Life after university won’t be changing too much for freshly minted Aussie champion Amber Reinbott - there’ll still be plenty of number-crunching between now and the LA Olympics as she tries to master a new discipline in archery and chase the qualifying score she needs to earn a spot on the Australian team.
Reinbott graduates from Bond University with a Bachelor of Actuarial Science next week, but her next challenge won’t be in a finance firm.
She has already been accepted into the Australian Defence Force and will begin her Air Force training in March.
Between now and then, she’ll be shooting between 30 and 80 arrows a day as she transitions into compound target archery which has just earnt Olympic status for the first time.
Before swapping targets, she reaffirmed her status as one of the country’s most gifted bowhunters when she dominated the National 3DAAA Championships earlier this month.
By the time her quiver was empty Reinbott had won the Female Bowhunter Open title, smashed two of her own national records by a remarkable 18 points, and posted the highest score of the entire competition, eclipsing even the men’s open divisions.
It was a confidence booster as she transitions into Olympic compound archery that her aim has never been truer.

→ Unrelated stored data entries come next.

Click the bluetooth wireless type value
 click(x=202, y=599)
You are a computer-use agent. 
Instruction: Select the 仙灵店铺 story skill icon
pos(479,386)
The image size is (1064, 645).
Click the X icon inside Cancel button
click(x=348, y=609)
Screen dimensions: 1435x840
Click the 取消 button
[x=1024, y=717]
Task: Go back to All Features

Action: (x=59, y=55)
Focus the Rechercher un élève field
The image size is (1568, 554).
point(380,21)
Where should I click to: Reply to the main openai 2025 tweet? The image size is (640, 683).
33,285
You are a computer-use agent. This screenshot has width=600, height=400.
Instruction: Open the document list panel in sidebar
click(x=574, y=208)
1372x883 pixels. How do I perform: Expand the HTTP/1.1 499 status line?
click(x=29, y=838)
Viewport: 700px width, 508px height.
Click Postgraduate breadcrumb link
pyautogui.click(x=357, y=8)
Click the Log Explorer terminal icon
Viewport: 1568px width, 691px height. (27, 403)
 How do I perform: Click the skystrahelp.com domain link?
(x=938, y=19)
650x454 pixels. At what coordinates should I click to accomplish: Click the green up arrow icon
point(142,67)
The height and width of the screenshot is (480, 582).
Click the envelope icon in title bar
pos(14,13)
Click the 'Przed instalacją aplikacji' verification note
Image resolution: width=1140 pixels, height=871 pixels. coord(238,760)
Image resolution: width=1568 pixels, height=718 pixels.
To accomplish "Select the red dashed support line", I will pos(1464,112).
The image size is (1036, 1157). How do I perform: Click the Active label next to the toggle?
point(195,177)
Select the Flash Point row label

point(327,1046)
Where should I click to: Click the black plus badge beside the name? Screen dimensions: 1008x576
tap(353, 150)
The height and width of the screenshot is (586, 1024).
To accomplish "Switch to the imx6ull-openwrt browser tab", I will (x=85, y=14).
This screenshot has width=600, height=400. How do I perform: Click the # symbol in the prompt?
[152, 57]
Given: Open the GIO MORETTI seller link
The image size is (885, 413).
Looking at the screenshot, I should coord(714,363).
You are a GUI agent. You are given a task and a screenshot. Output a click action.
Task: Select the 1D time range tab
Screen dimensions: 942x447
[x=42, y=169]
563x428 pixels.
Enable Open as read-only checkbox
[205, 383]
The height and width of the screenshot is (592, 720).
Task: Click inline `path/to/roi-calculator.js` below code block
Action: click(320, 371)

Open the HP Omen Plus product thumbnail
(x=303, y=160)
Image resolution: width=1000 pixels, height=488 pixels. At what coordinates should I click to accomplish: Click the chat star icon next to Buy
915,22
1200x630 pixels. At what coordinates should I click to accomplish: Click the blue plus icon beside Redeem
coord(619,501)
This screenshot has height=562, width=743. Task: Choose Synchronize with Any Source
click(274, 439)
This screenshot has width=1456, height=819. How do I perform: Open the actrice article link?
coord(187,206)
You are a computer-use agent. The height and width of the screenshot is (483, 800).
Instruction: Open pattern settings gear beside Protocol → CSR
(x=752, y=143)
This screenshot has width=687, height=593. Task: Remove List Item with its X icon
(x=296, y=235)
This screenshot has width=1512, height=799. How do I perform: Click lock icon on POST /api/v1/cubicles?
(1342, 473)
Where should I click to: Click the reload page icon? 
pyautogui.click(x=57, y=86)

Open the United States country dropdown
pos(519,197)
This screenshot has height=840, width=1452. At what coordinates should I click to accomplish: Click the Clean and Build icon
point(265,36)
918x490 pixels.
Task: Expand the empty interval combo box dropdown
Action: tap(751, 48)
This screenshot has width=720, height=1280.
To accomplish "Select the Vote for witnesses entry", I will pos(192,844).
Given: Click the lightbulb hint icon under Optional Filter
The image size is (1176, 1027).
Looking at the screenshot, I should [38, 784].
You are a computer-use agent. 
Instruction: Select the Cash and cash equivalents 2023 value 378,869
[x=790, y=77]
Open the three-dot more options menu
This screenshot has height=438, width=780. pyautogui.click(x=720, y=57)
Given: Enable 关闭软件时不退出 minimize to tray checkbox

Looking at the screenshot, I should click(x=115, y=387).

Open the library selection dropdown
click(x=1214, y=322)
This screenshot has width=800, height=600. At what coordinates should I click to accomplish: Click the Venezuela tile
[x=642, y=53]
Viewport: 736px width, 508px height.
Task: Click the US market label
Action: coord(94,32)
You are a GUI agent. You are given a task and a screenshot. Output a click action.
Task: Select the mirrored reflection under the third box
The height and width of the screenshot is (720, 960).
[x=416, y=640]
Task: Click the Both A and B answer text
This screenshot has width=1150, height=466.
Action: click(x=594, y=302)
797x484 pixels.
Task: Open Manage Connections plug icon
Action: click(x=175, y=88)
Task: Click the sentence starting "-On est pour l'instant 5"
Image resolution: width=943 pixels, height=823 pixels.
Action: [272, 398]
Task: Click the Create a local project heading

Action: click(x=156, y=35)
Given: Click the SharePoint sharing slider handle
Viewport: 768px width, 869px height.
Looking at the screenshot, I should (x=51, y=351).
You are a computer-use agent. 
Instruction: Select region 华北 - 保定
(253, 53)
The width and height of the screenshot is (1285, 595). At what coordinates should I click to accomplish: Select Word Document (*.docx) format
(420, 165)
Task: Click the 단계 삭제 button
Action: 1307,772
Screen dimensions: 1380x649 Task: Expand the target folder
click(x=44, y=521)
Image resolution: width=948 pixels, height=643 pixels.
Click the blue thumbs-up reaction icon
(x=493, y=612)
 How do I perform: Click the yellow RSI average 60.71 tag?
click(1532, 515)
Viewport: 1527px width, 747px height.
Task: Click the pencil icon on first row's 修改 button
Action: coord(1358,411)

“I have my eyes set on the Olympics,” she said.
“Having only just returned to compound archery from bowhunting events, I’m trying to get my name out there in that association now that it is an Olympic sport.”
Her immediate benchmark is a score of 690 - widely viewed across the sport as the number that will put an athlete into Olympic consideration. From there, selections will come down to national results and whether Australia secures one of only 12 mixed-team spots for LA.
“It’s expected to be a teams-only event with a male and female shooter firing three arrows each to create a combined score,” she said.
“If I can shoot a 690 I will be considered, then I would have to do the nationals and try to get on the Australian team.
“And only a select number of countries will qualify, so I would have to qualify for Australia, and then hope Australia qualifies.”

She hasn’t reached the 690 mark yet, but there’s important context. Most of her early training has been at blustery club shoots in Toowoomba where the conditions have been “far from ideal to post a score like that”.
To give herself the best shot, she will now move around the state competing in as many regional qualifying QRE events as she can between December and March where she expects to find more controlled environments to improve her scores.
With Olympic compound archery contested at 50 metres on an 80cm target face and bows capped at 27 kilograms with stabilisers and magnified scopes, Reinbott is deep in the process of adapting to a discipline that rewards absolute precision.
It is the same precision that carried her through an Actuarial Science degree, even if she laughs now at the idea of becoming an actuary.
“I definitely decided doing Actuarial Sciences that I don’t want to be an actuary,” she said.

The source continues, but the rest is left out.